TASK GOAL — Render as a JSON list of strings, one per line with blank lines omitted, the records from the line containing "Image resolution: width=634" up to and including the line containing "[x=595, y=265]".

* Start MATERIAL FOR THIS EXERCISE *

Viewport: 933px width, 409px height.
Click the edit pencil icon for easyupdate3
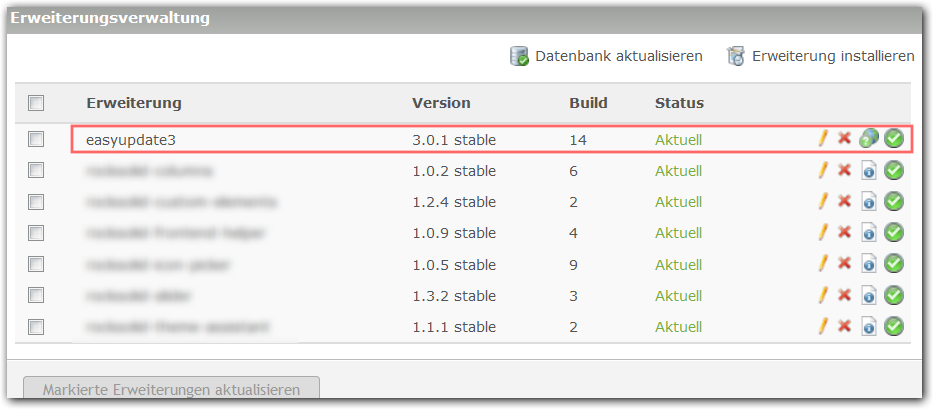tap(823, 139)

* End MATERIAL FOR THIS EXERCISE *
* Start MATERIAL FOR THIS EXERCISE *

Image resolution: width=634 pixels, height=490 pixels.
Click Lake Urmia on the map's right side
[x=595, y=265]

* End MATERIAL FOR THIS EXERCISE *
* Start MATERIAL FOR THIS EXERCISE *

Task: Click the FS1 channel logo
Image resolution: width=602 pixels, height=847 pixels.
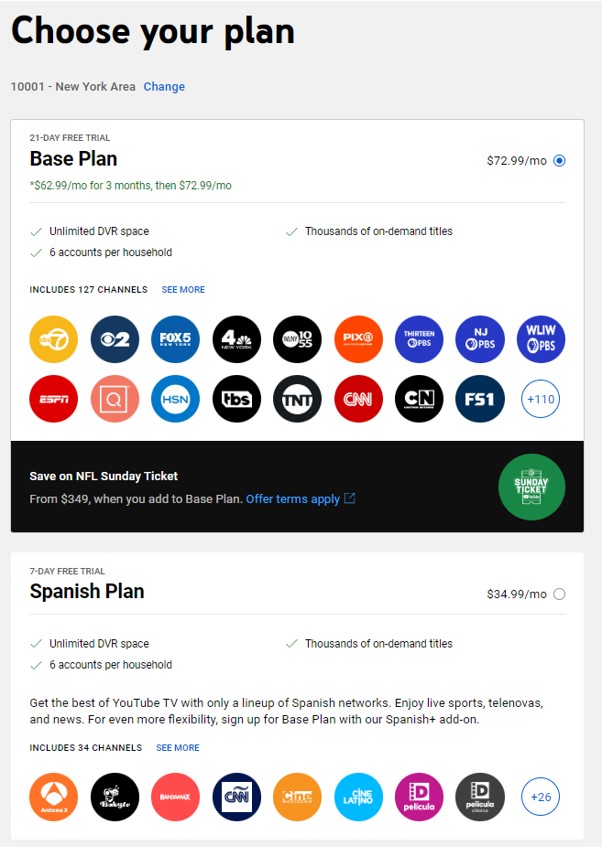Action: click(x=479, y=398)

* End MATERIAL FOR THIS EXERCISE *

OUTPUT —
[
  "Image resolution: width=634 pixels, height=490 pixels.",
  "Click Lake Urmia on the map's right side",
  "[x=595, y=265]"
]